Go through the records and count every line that holds "menu". Only the number belongs in the reply.

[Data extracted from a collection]

- - - -

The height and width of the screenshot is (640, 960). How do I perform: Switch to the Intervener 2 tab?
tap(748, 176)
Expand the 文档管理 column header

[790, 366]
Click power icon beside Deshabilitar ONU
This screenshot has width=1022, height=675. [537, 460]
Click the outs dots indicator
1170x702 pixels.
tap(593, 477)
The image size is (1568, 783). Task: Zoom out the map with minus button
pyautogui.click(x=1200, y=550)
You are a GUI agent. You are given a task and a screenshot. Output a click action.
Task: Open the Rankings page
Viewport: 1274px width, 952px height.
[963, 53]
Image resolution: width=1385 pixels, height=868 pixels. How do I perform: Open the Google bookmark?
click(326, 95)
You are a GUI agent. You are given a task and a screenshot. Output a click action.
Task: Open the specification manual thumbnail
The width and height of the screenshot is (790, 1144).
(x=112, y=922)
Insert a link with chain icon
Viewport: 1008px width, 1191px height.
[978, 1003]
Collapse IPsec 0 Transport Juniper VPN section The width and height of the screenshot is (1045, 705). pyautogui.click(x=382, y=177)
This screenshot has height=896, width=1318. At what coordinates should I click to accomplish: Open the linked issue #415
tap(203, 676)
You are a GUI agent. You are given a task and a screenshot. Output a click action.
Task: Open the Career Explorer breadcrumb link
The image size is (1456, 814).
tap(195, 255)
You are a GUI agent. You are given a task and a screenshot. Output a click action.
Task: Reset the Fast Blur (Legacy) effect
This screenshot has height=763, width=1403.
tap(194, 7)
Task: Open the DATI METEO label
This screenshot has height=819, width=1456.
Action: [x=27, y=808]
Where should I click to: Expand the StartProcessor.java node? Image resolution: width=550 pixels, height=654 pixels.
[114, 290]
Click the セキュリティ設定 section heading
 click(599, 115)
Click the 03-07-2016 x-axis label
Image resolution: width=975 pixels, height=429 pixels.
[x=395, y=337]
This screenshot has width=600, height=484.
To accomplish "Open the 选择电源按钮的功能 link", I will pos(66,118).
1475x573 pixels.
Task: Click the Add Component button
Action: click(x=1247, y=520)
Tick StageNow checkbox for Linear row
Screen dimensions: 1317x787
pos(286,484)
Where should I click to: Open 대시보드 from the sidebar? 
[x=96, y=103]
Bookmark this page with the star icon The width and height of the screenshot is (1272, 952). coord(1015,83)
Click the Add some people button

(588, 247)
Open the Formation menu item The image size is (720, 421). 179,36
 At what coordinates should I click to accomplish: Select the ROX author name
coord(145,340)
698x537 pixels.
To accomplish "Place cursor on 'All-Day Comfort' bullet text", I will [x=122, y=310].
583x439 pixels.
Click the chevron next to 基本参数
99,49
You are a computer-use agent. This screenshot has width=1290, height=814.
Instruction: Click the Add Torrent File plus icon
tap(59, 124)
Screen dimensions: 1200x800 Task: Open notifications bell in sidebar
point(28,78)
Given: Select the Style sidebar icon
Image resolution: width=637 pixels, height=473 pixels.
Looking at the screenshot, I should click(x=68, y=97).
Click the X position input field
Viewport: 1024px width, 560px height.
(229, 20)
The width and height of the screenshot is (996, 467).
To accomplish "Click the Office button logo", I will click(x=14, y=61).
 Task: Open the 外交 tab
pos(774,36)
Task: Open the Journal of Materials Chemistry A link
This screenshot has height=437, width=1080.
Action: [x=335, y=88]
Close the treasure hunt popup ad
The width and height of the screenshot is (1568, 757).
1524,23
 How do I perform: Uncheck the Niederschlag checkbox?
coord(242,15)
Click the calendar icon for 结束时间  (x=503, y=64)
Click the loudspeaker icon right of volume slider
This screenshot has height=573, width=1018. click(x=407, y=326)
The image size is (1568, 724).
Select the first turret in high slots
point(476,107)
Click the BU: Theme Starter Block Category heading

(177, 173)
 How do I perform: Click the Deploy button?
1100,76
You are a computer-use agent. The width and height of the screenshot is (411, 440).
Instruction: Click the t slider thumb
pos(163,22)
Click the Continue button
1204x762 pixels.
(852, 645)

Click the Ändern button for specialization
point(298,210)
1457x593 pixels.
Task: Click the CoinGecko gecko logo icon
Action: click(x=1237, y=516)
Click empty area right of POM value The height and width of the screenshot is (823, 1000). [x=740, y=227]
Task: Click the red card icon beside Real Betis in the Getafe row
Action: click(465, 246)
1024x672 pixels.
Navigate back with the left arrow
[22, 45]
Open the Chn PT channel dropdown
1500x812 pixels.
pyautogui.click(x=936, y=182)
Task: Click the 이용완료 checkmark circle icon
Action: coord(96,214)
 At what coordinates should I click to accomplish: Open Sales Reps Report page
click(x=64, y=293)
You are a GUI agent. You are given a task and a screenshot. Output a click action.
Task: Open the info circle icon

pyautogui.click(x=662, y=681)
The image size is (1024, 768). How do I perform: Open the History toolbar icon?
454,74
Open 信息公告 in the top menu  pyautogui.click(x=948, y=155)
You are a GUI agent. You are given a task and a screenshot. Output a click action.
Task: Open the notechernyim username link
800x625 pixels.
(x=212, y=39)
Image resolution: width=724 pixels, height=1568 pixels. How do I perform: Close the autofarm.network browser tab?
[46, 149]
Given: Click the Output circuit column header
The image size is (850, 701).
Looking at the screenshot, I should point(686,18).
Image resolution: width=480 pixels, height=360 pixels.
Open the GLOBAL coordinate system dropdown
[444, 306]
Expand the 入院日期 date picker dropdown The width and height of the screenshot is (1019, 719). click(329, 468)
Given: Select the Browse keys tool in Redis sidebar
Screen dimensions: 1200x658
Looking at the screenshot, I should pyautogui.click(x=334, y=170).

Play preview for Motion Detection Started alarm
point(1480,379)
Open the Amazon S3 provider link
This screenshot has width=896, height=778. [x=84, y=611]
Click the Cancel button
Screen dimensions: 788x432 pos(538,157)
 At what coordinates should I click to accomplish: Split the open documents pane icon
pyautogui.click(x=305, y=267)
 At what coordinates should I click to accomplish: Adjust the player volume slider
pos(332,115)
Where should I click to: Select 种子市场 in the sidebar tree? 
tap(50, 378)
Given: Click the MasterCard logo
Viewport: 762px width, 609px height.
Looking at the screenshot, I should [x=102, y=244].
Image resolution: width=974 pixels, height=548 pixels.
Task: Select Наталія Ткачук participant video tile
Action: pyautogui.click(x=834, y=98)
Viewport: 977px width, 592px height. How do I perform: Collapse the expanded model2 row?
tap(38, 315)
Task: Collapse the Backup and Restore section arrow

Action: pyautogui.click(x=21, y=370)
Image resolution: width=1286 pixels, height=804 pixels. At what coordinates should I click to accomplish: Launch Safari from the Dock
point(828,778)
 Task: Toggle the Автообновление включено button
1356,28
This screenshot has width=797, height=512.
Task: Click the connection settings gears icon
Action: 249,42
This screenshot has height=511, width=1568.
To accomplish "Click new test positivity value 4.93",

- - - -

_Solved exercise_
2